Dadurch erstrahlen Demut und Liebe mehr als die anderen Tugenden. Denn Demut und Liebe sind wie Seele und Leib, die zusammen mehr Gewalt besitzen als die übrigen Kräfte der Seele und die Glieder des Leibes. Wie ist das zu erklären? Die Demut ist gleichsam die Seele und die Liebe wie der Leib; sie können nicht voneinander getrennt werden, sondern arbeiten zusammen, wie auch Seele und Leib verbunden bleiben und miteinander wirken, solange der Mensch im Körper lebt. Und wie die verschiedenen Glieder des Leibes gemäß ihrer Kraft von Seele und Leib abhängig sind, so leisten auch die übrigen Tugendkräfte ihren gerechten Beitrag zugunsten der Demut und Liebe.
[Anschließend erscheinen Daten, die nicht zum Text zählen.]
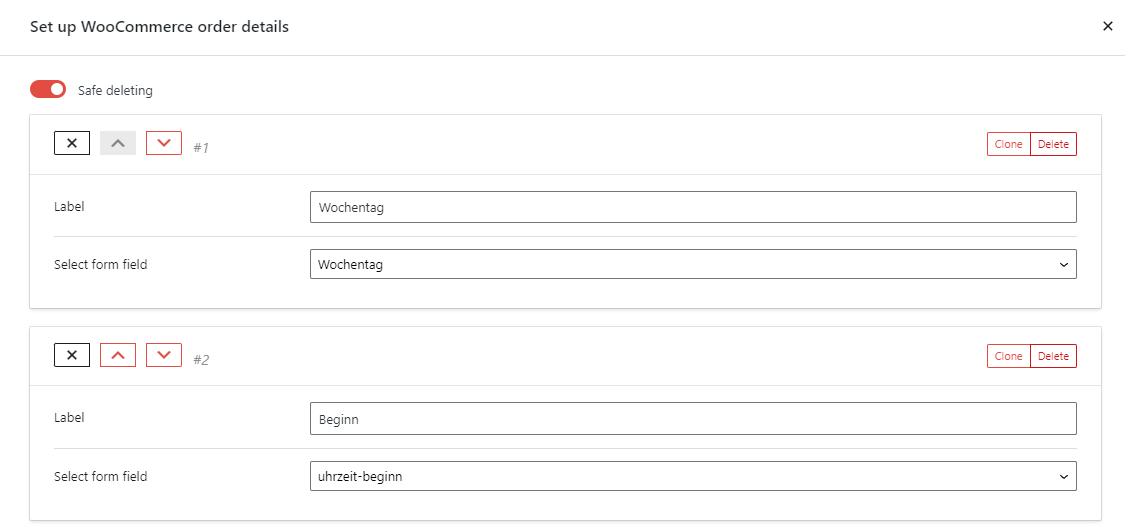Move item #2 down with arrow
The image size is (1125, 526).
164,355
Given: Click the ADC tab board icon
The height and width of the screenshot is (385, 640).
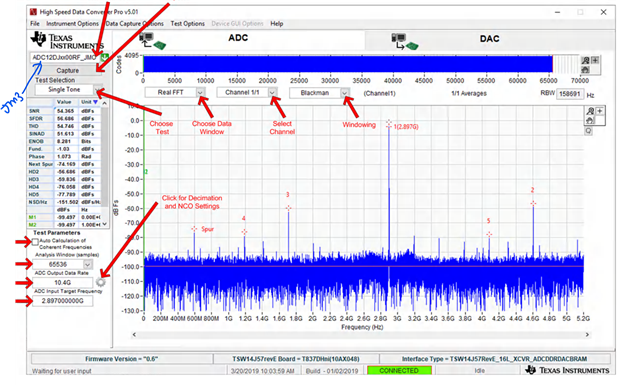Looking at the screenshot, I should (x=152, y=40).
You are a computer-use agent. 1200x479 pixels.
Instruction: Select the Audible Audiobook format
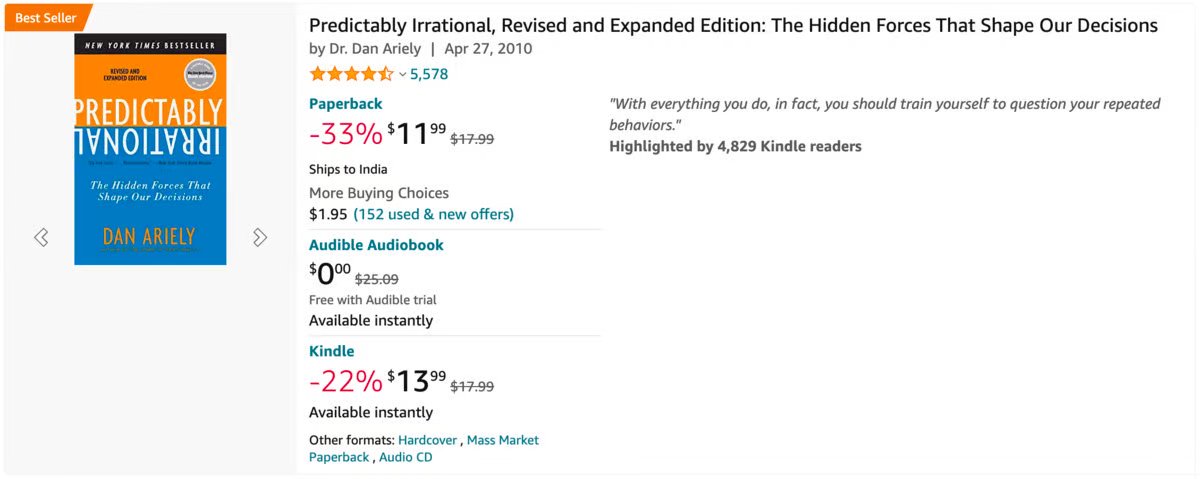[x=376, y=245]
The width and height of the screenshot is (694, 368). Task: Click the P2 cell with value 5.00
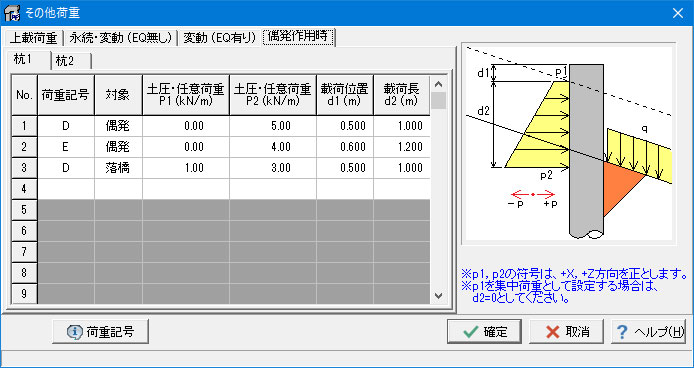click(273, 126)
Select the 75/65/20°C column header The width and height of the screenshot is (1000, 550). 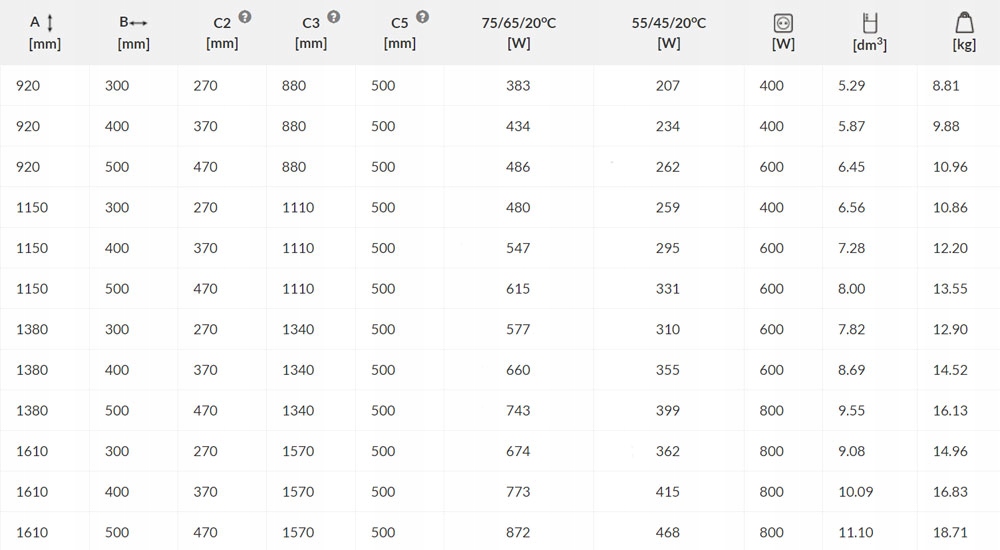click(518, 33)
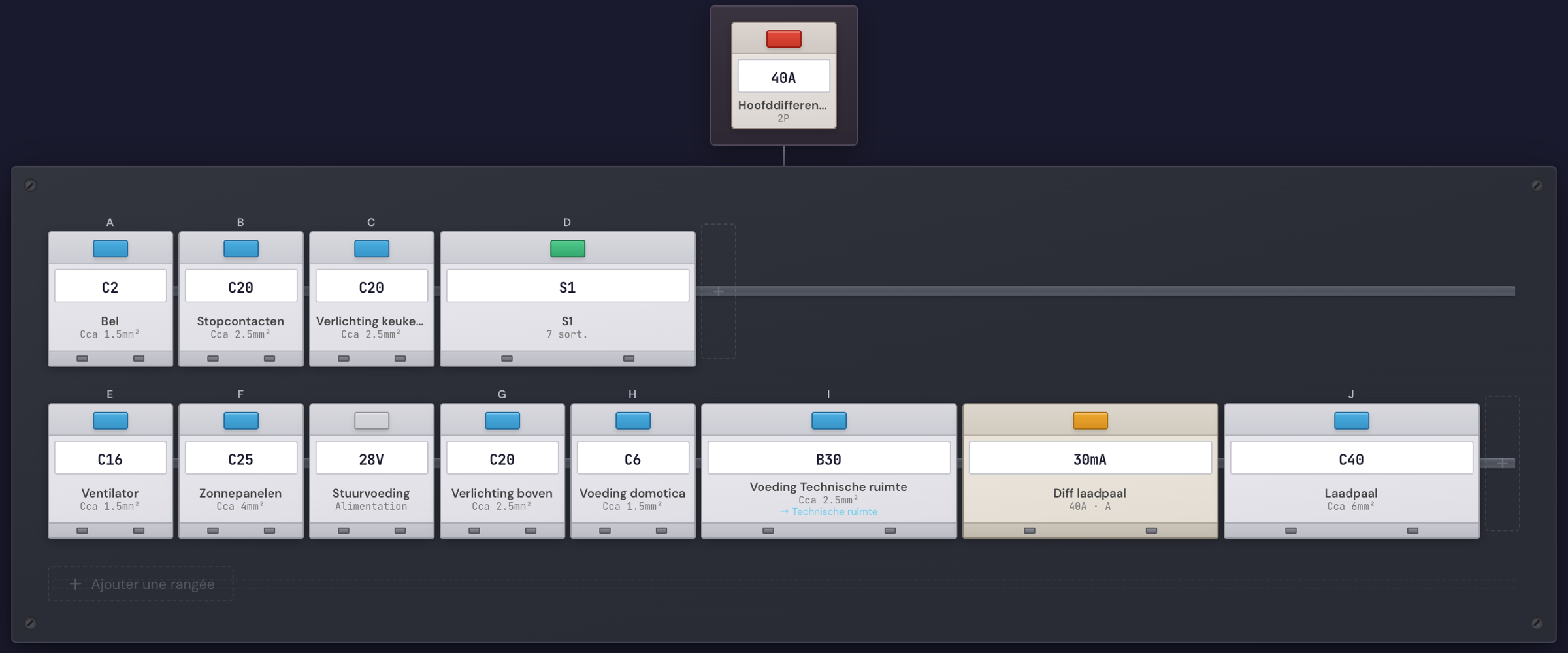Toggle the orange lever on Diff laadpaal

[x=1090, y=421]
Deshalb, ihr Menschen, bemüht euch zur Ehre Gottes und zu euerm Heil um Demut und Liebe. So ausgerüstet werdet ihr die Nachstellungen des Teufels nicht zu fürchten brauchen, sondern unvergängliches Leben besitzen.

Quelle: Hildegard von Bingen: Scivias, hrsg. von W. Storch. Augsburg 1990, S. 529, 36f

Weitere Zitate:

Wie würde Gott als der Ewige bekannt, wenn kein Glanz von ihm ausginge? Denn es gibt kein Geschöpf, das nicht irgendeinen Strahl hätte, sei es das Grün oder der Samen, die Blüten oder die Schönheit.
Die ganze Welt schuf Gott. Und er ließ zu, dass auch der Mensch sich seine Welt baue. Denn die Menschen wirken und gestalten und befehlen. Sie schaffen an den Geschöpfen und bilden an diesem Vorbild auch anderes nach ihrem Willen, ohne ihm jedoch einen Geist geben zu können.

Gott hält Suche nach dir, weil er von jeher darauf bedacht ist, das verirrte Schaf zurückzuführen. Wenn du Willens bist, zu Gott zu eilen, wird er dir helfen.
Du hast in dir den Himmel und die Erde.
Die Augen sind die Fenster der Seele.
Die Seele ist die grünende Kraft im Leibe, sie wirkt mittels des Leibes und der Leib mittels der Seele. Das ist der ganze Bestand des Menschen.
Der Mensch weiß wohl um das Gute, auch wenn er es nicht tut.
Wir müssen auf die Stimme unserer Seele hören, wenn wir gesunden wollen!
Jede Krankheit ist heilbar – aber nicht jeder Patient.
In der Musik hat Gott den Menschen die Erinnerung an das verlorene Paradies hinterlassen.
Nur der Teufel kennt keine Musik.
Gib dem Menschen einen Hund und seine Seele wird gesund.